> [Records for the task]
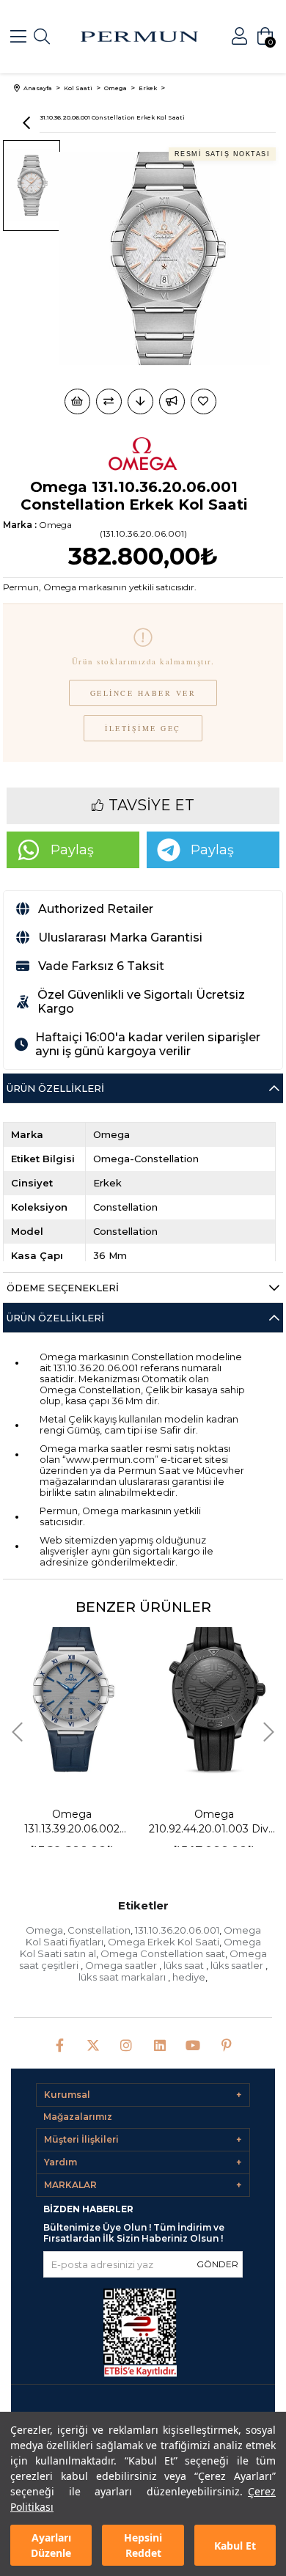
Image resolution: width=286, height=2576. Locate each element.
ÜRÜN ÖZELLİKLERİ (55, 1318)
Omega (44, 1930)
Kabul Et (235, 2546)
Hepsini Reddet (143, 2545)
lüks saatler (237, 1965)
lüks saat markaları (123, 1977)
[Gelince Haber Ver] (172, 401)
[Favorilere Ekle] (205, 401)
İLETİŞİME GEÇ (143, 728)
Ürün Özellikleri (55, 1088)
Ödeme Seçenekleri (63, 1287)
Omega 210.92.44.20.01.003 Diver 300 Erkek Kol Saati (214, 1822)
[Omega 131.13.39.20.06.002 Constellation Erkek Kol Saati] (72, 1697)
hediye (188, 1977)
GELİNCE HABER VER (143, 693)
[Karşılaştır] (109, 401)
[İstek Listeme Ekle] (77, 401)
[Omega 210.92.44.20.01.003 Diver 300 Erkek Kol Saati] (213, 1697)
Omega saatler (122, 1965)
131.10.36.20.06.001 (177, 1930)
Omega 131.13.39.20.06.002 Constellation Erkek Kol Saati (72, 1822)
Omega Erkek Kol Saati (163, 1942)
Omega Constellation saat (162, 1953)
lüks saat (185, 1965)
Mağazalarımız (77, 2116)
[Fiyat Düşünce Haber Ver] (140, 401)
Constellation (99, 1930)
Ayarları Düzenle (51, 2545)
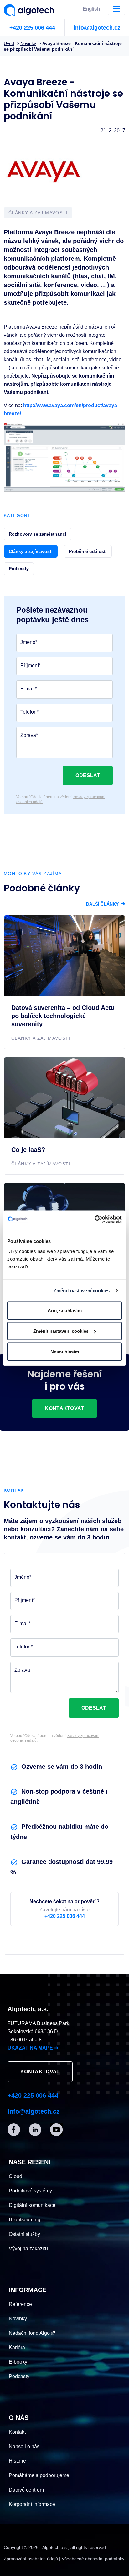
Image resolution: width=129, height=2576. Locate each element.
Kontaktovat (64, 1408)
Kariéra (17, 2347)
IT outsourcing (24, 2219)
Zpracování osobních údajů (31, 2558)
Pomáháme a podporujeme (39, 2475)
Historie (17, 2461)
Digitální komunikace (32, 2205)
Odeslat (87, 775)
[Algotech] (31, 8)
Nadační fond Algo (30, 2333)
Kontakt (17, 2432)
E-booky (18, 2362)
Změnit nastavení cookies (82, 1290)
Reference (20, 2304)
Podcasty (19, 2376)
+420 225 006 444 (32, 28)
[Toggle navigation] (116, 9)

> [The request] Please rewrite the stretch of the listing from its start through the line containing "[İstek Listeme Ekle] (77, 401)", request line included, with every coordinate in the answers multiplied by 1.4 and rounded to a whole number, halves rounding up. Leave the pictures out of your answer.

> [Response to this exercise]
Image resolution: width=286, height=2576. Locate each element.
ÜRÜN ÖZELLİKLERİ (77, 1845)
Omega (62, 2702)
Kabul Et (329, 3564)
Hepsini Reddet (200, 3563)
lüks saatler (332, 2751)
lüks saat markaları (172, 2768)
[Gelince Haber Ver] (241, 561)
[Favorilere Ekle] (287, 561)
İLETİŞİME GEÇ (200, 1019)
Ürün Özellikleri (77, 1523)
Ödeme Seçenekleri (88, 1802)
Omega 210.92.44.20.01.003 Diver 300 Erkek Kol Saati (300, 2551)
[Omega 131.13.39.20.06.002 Constellation Erkek Kol Saati] (101, 2376)
hediye (263, 2768)
GELİNCE HABER VER (200, 970)
[Karşılaştır] (153, 561)
[İstek Listeme Ekle] (108, 561)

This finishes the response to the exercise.